Une experte indépendante auprès des Nations Unies a exprimé jeudi son inquiétude concernant le projet d’expulsions massives par les autorités locales de Port Harcourt au Nigéria qui pourrait laisser des centaines de milliers de personnes sans abri au cours de l’année à venir.

« Les expulsions ne sont justifiées que dans des cas exceptionnels et si elles respectent les droits de l’homme internationaux », a déclaré la rapporteuse spéciale des Nations Unies sur le droit à un logement décent, Raquel Rolnik.

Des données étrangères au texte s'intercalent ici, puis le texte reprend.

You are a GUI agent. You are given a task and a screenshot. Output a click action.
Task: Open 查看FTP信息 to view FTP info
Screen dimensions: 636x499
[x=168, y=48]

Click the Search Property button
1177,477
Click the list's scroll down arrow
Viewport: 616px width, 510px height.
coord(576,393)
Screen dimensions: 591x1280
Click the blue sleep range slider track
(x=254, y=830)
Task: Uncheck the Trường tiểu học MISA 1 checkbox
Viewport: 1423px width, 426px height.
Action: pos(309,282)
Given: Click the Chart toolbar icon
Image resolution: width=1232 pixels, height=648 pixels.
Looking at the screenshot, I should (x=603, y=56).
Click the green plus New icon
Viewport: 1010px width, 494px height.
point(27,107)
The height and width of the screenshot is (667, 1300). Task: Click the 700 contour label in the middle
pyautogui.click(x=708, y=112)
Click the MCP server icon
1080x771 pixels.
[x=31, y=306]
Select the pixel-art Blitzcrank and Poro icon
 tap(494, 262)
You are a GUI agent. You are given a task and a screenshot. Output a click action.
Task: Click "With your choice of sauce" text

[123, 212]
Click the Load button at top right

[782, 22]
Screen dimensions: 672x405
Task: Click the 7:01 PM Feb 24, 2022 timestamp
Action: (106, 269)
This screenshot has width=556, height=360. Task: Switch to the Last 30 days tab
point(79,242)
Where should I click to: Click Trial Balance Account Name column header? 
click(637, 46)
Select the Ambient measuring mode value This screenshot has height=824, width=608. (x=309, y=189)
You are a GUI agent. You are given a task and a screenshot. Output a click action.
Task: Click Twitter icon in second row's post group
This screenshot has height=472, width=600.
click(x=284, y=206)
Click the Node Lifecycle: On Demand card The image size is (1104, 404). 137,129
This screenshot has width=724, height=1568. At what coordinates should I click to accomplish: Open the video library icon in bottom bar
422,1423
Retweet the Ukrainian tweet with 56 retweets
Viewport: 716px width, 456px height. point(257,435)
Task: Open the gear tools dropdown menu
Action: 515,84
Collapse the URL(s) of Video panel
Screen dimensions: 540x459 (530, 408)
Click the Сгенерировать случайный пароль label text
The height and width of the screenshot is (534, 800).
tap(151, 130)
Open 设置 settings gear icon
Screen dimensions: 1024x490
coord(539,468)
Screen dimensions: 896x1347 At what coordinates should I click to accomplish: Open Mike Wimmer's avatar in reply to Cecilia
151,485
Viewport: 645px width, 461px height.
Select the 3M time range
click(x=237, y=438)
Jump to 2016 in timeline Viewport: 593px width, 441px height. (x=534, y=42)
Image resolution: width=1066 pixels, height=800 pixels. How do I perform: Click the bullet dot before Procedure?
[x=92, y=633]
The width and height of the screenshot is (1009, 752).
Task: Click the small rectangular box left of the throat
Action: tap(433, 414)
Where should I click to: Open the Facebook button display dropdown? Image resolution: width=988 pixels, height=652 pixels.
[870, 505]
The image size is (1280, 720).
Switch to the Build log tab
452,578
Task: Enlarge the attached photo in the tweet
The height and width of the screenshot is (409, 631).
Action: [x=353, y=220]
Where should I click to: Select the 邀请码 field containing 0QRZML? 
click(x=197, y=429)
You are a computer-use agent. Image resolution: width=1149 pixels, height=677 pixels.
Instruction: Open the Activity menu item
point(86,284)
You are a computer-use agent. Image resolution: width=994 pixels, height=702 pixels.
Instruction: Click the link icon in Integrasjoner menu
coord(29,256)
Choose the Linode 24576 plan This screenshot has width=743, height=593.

En février 2009, le gouvernement local de River State au Nigéria a annoncé sa décision de démolir toutes les habitations le long du bord de mer à Port Harcourt dans le cadre de sa stratégie de rénovation urbaine. Depuis lors, les autorités auraient procédé à des démolitions en divers endroits à Port Harcourt en violation d’une décision de la Haute cour fédérale qui ordonnait d’arrêter les expulsions.

« Le Nigéria, en tant qu’Etat partie à plusieurs traités internationaux sur les droits de l’homme, doit prendre toutes les mesures appropriées, dans la mesure des ressources disponibles, pour garantir que des logements de substitution ou une réinstallation sont offerts », a dit Mme Rolnik.

La rapporteuse spéciale est également préoccupée par le fait que l’armée apporterait son aide pour procéder aux expulsions. « La participation de l’armée dans des expulsions pourrait entraîner de multiples violations des droits de l’homme », a-t-elle dit. Selon des informations locales, le 5 août 2009, les forces armées de Port Harcourt ont arrêté plus de 1000 résidents qui protestaient contre la démolition de leurs maisons.